Return only the lines of the listing below that run from the line with "You are a GUI" through the line with "Task: Switch to", both ends included, exactly as written.

Source information:
____________________
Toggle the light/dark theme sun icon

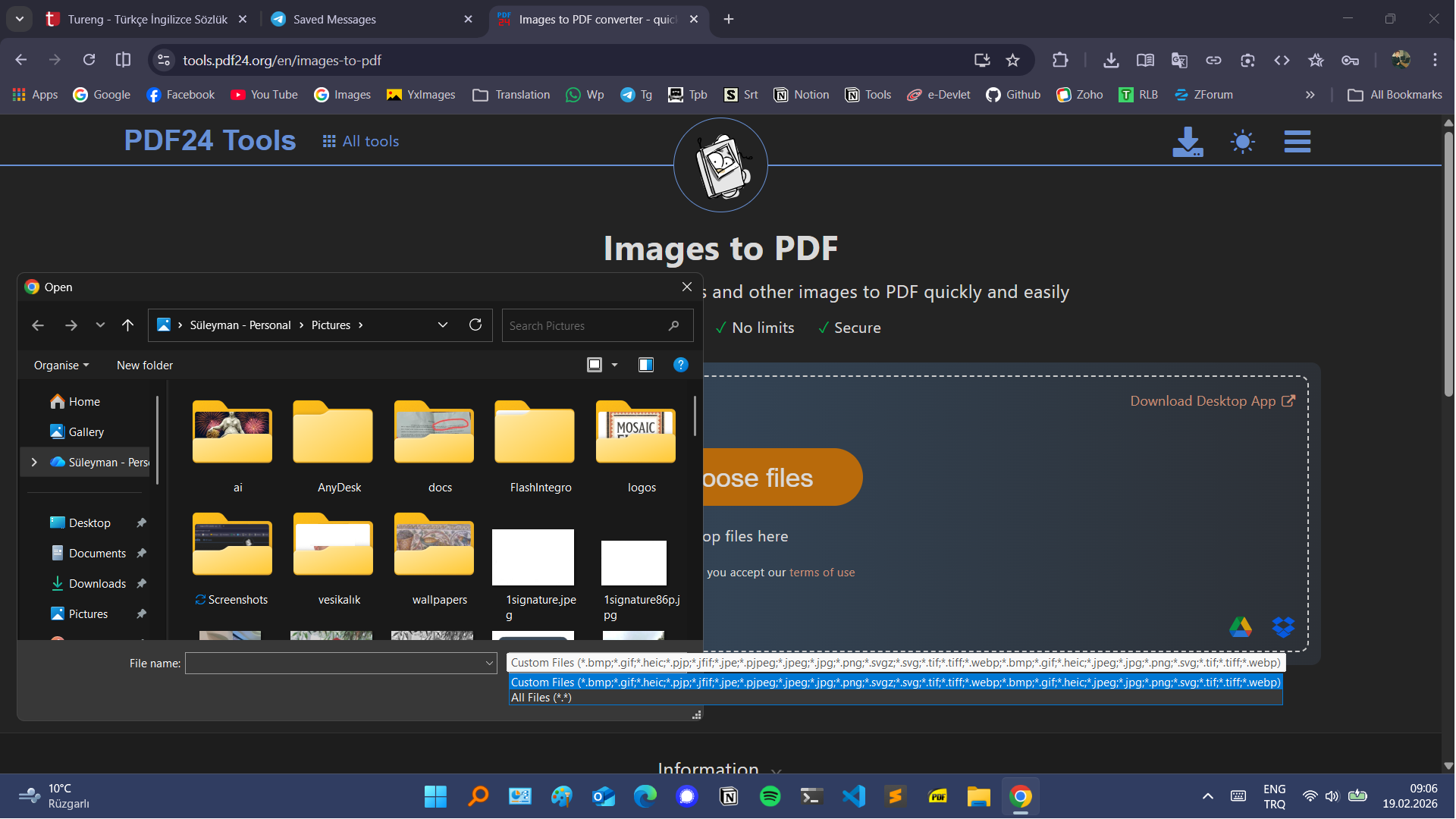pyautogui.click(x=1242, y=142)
____________________
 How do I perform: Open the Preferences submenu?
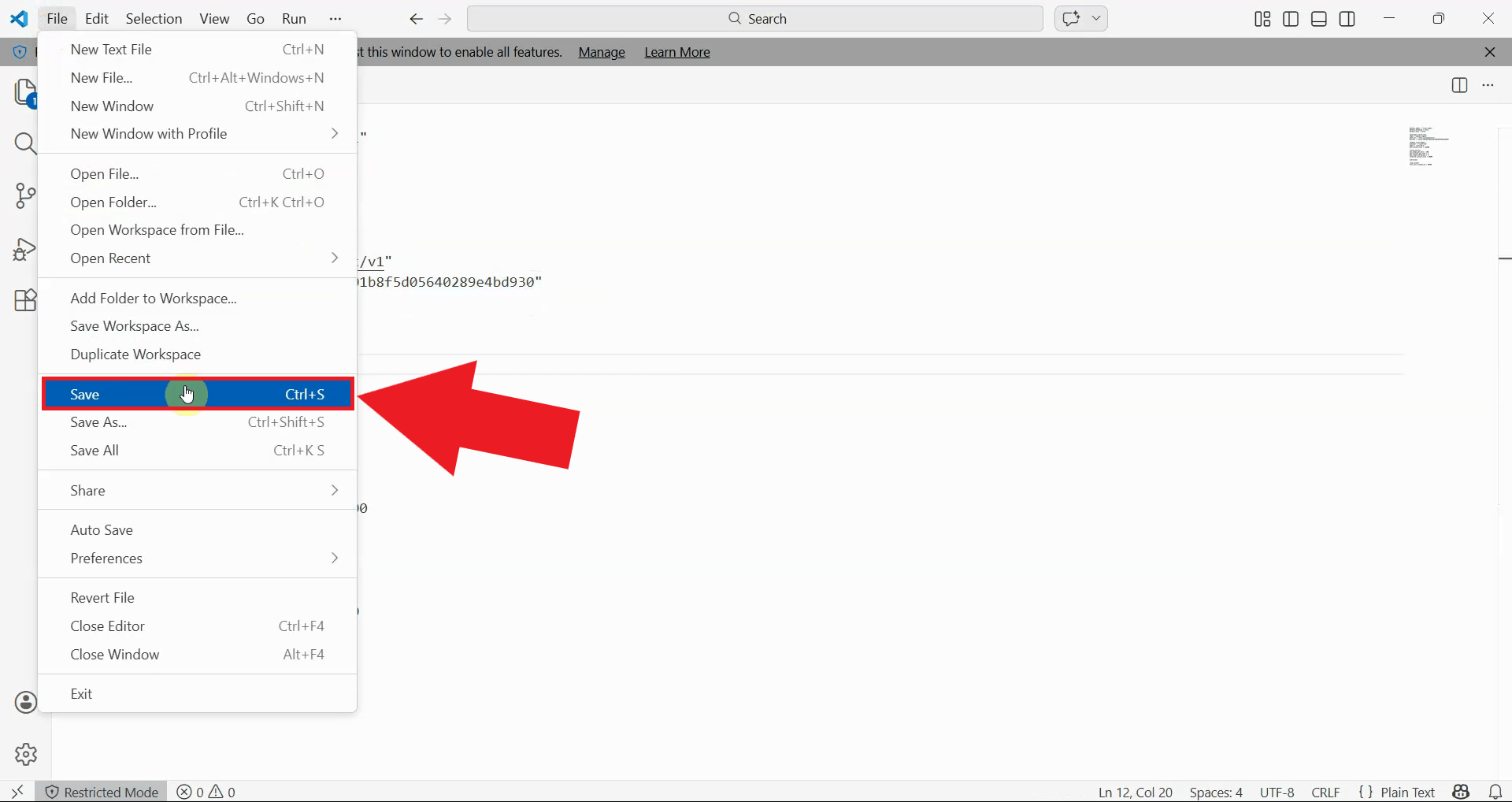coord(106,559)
____________________
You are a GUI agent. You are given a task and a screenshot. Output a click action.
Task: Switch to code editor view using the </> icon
____________________
Output:
You are a GUI agent. You are given a task and a screenshot. Output a click action.
Task: Switch to code editor view using the </> icon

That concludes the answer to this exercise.